Двадцать лет в разведке | страница 8
Мне вспоминалось выражение моего друга посла в Париже Валериана Савельевича Довгалевского. «Дипломат отличается от свидетеля в суде, – говорил он, – только одним: он должен говорить правду и ничего, кроме правды, но он никогда не должен говорить всей правды». Правда! Я не мог сказать даже самой малой ее части.
Моя служба за границей в силу моего резкого несогласия с политикой Кремля стала невозможной. Мне надо было уходить. Я написал в Москву письмо с просьбой отозвать меня и приготовился к встрече с судьбой. Даже по московским стандартам против меня не было никаких улик, но неприятностей, конечно, не избежать. Заключение или просто ссылка в какой-нибудь отдаленный регион России мне были обеспечены. Как говорится, не я первый.
Но возникла другая проблема. Могу ли я взять с собой любимую женщину, которая должна стать моей женой?

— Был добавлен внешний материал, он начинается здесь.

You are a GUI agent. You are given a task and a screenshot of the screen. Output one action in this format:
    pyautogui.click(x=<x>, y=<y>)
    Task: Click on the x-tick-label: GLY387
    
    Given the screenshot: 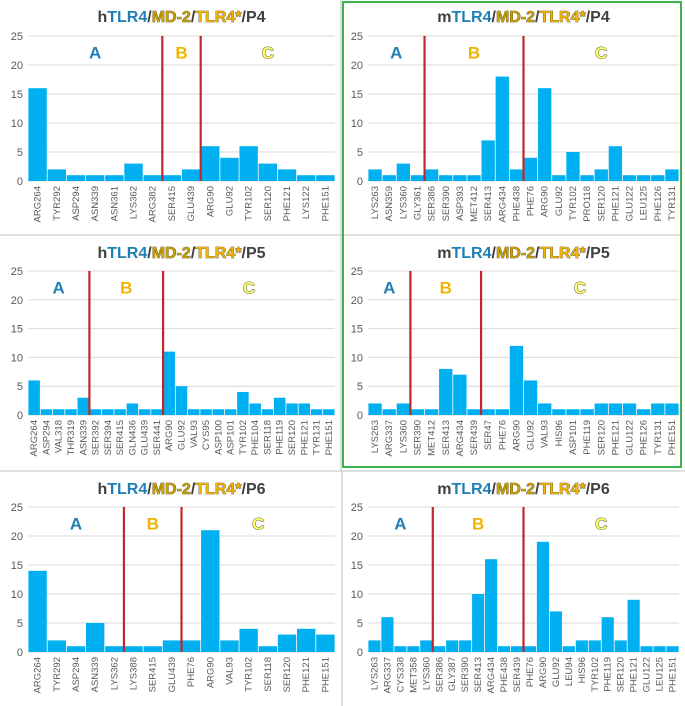 What is the action you would take?
    pyautogui.click(x=452, y=674)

В Москве свирепствует кампания подозрительности и ненависти в отношении всех иностранцев. С беспощадной тщательностью уничтожалась иностранная колония, эти честные и бескорыстные энтузиасты, которые приехали в Россию, чтобы поставить свои знания на службу социалистическому правительству. Сотни людей были брошены в тюрьмы, казнены или сосланы в Сибирь. Если на меня падет подозрение, то я ничем не смогу помочь ей. Имею ли я право пожертвовать столь дорогим мне человеком, увлечь ее вместе с собой на путь лишений и страданий только потому, что она любила меня и верила мне?
В тот момент она была в Париже на конгрессе архитекторов, и я написал ей о своем предстоящем отъезде в СССР, попросив ее на время отложить мысль о возможности нашего совместного отъезда. Я просил ее не тревожиться, если я какое-то время не буду писать ей. Несмотря на мое молчание, она не должна терять веру в меня. Могут пройти годы, прежде чем мы снова будем вместе.

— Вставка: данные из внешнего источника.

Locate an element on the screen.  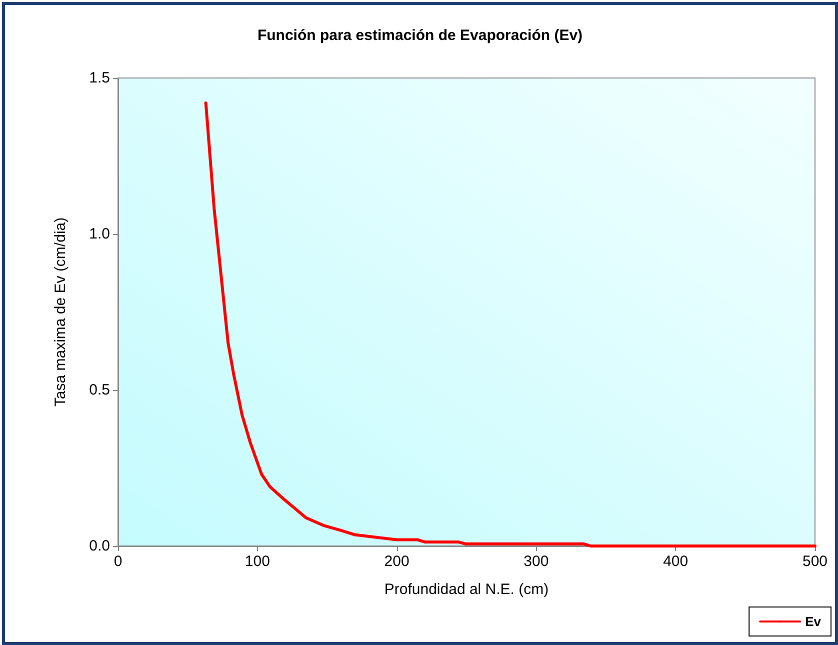
x-tick-label: 300 is located at coordinates (536, 562).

Я написал письмо и своим сыновьям, которые после смерти моей первой жены жили с моей матерью. Скоро они увидят своего отца. Я писал, что везу им обещанные в подарок велосипеды, а также портфели и альбомы с марками – невероятное сокровище.

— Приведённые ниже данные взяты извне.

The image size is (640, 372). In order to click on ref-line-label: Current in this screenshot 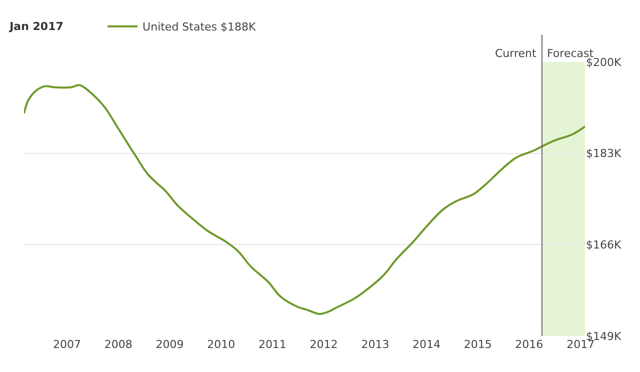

Проходили дни, но ответа от М. М. Литвинова не было, и я начал нервничать. Были, однако, и признаки того, что Москва не забывала обо мне. Однажды утром в июле я приехал в миссию раньше обычного и застал одного служащего роящимся в моем столе. Он оказался столь же смущенным, сколько и я.
– Я ищу тут вчерашнюю телеграмму… о визах, – промямлил он.
– Буду вам очень признателен, если вы поищете ее где-нибудь в другом месте, – ответил я.